▶ [Text]:
Least Squares as a Maximum Likelihood estimator

Great Video, Ben! For all of those who are still wondering what ML actually does and why we observe an identical result for the Least-Squares estimator, I would like to give a short intuition: For every unknown parameter (i.e. the mean of a distribution or the least-squares estimator), ML literally "maximizes" the likelihood of observing your actual data with respect to your unknown parameter, given an assumed distribution. In the context of Least-Square estimation, we assume the errors (not the residuals) to follow a normal distrubution with zero-mean. Hence, ML finds the least-squares estimator (recall that the errors are just a function the least-square estimator) which maximizes the likelihood of observing an error distribution which mean is 0.
Note : Errors are never observed, solely the residuals . Hence, for any inferential calculations, errors must be estimated in a second step.

lhansa

Thanks so much for all the videos. They really help to build the intuition before reading the technical textbook

linhphan

Thank you, Ben! You are the best teacher I`ve ever had. Because of you I am teaching econometrics in R for portuguese speakers

programacaosimples

Hi, why is the (x-mi)^2 part of the pdf replaced with (y_i - beta * x_i)^2?
I mean the formula around ~ 2:25 in the video.

▶ [Requirement 1]: According to the least squares thread, what distribution are the errors assumed to follow in least-squares estimation?
▶ [Requirement 2]: Continue the least squares thread from its last comment.

▶ [Raw data]:
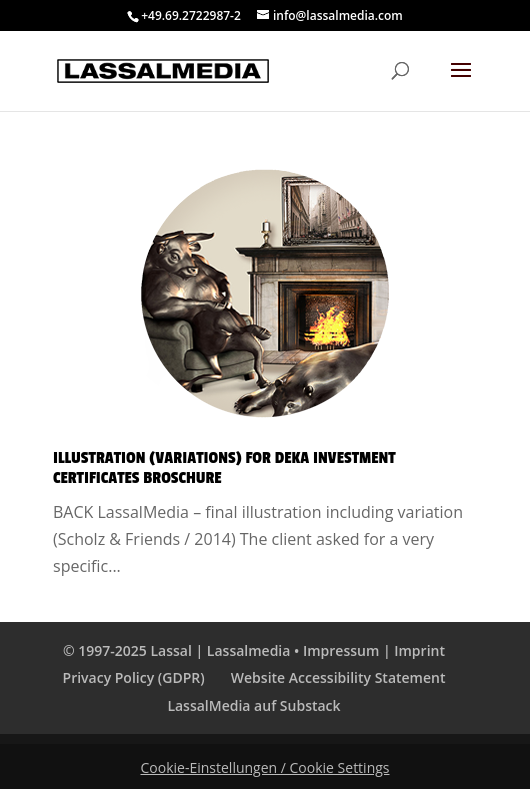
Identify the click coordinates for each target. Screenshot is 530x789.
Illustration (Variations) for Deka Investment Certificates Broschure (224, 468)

▶ [Result 1]: A normal distribution with zero mean.

▶ [Result 2]:
robertzimny

Hi Ben, thanks for the great videos they're a great help. Could you point me to some material where I can find a similar derivation for the linear regression model which includes B0 (intercept)? I guess your video should be the exact same derivation until the derivative part (chain rule)? Many thanks again.

tighthead

Hello ben, love your videos, graduating without them would probably be much harder. Just two things that I think might be wrong (hopefully this will save some confusion for the other viewers):
1) at 3:28 you say "to the power N" but you write a 2 instead.
2) what you write at 2:06 is the distribution of y_i~N(x_i*B, sigma), not x_i

mariodamianorusso

Awesome and great teaching skill you have, Thank you so much.

deepaknandwani

At 3:19, why the product of the probability not equals zero? The probability of exactly one value in a pdf is zero. The product of many zeros is zero? The likelihood function will always give you zero? I think it makes sense for discrete probability. How does the likelihood formula make sense for continuous random variable?

bluejimmy

how can you manage to simplify all the crucial stats material this much where professors who teach the graduate degrees are absolute unable to do so

mehradghazanfaryan

Thank you this was exactly what I was wondering about. This link is not that commonly explained. If you just want that confirmation and know all of the math already just watch 7:15

developandplay

Awesome video, very helpful!!! THANK YOU!!!

crossvalidation

Hi Ben thank you so much for the video...

mosessiphegaba

Sir have u uploaded related to Baysian Estimator Your videos are just awesom

muhammadseyab

Hi thanks for the video.. I have an clarification'
shouldn't be the likelihood function L=f(yi | beta, sigma)=gassian distribution ( instead of Xi)

manojnagendiran

very good explanation thank you so much

goncausta

Hi Ben, first off love your videos. Just wanted to know how did you get the likelihood function in the beginning.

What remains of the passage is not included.